そして1551年11月、ザビエルは希望を胸に日本を後にしました。それから1年後の1552年12月3日、ザビエルは旅の途中に病に倒れ命を落としました。46歳でした。再び日本に戻り神の教えを説くという夢が叶うことはありませんでした。ザビエルは日本を離れた後こう書き残しています。
私は日本人への感謝の気持ちを書き尽くすことができません。
ザビエルの心は日本で確かに受け継がれていった…
ザビエルの死後、大友義鎮はキリスト教に入信。豊後は1万人以上の信者が暮らすキリシタン王国となりました。ザビエルとの約束で薩摩に残ったアンジローは、キリスト教を嫌う島津氏から激しい迫害を受けました。故郷を追われたアンジローは、海賊船に身を投じ東シナ海で命を落としたと伝わっています。
ザビエルが日本を去って70年後、江戸幕府による徹底的なキリシタン弾圧が始まりました。この時、歴史の表舞台からキリシタンは完全に姿を消しました。

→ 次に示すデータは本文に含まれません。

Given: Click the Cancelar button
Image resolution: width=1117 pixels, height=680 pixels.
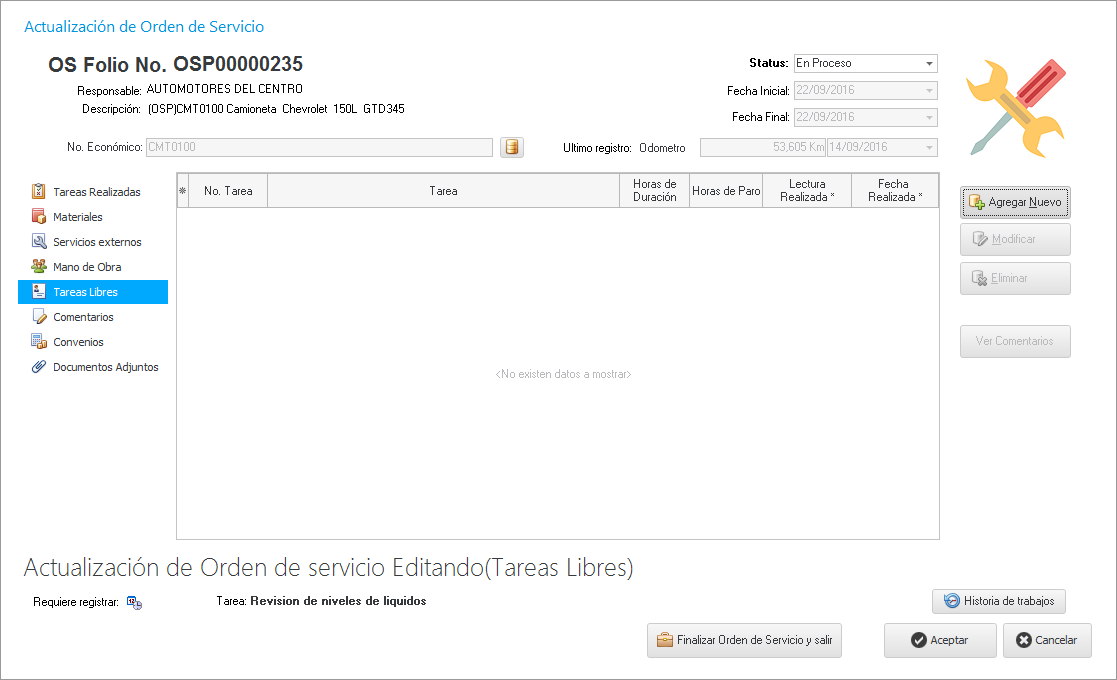Looking at the screenshot, I should (1046, 640).
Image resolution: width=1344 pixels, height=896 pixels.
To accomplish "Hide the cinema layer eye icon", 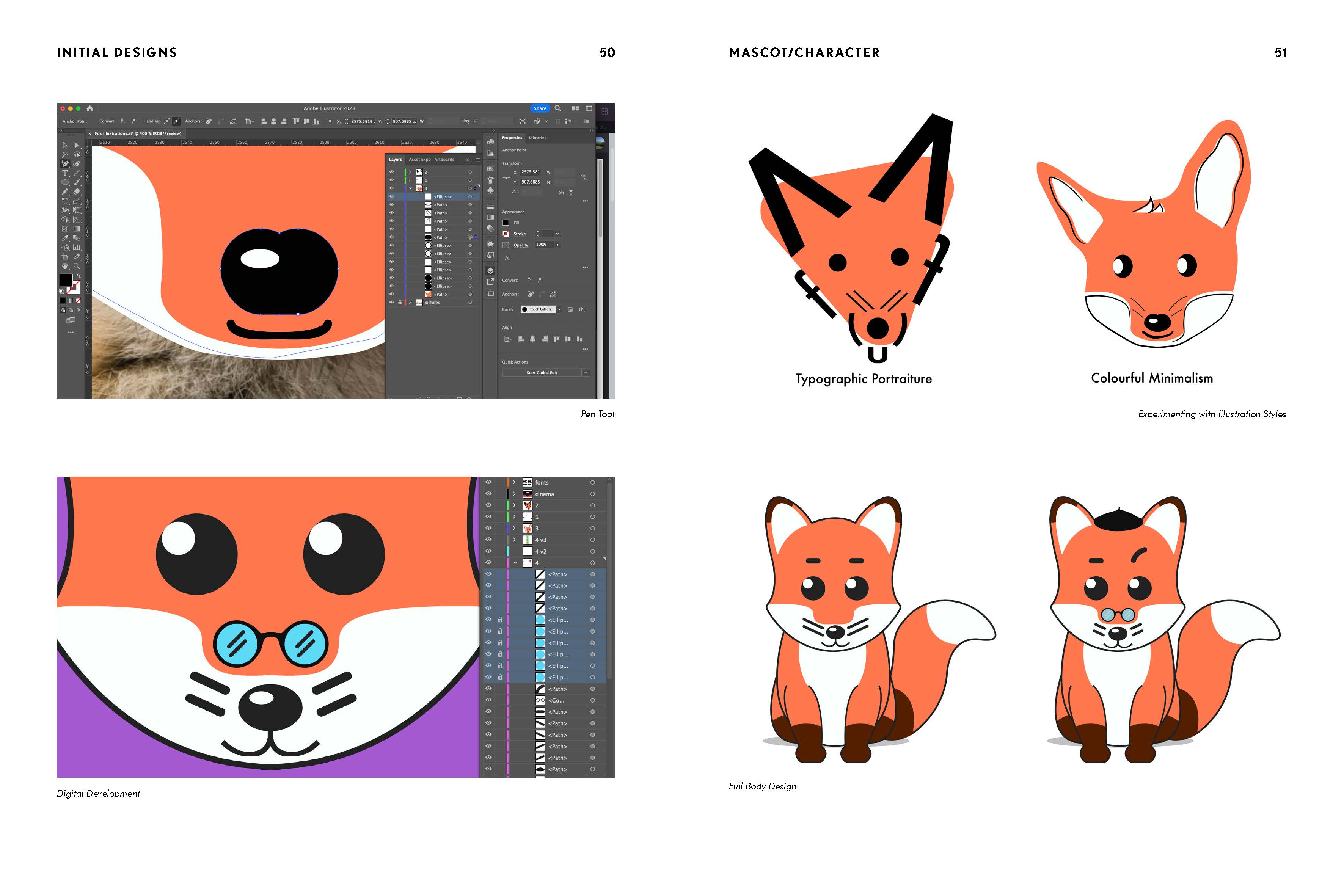I will [488, 494].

それから300年後の大正時代、大阪府茨木市の民家から「聖フランシスコ・ザビエル像」が見つかりました。この絵は隠れキリシタンの一族が人知れず受け継いできたものでした。厳しい弾圧の中、それでも人々は密かに信仰を守り続けていたのです。その時、心の支えとなったのがザビエル像でした。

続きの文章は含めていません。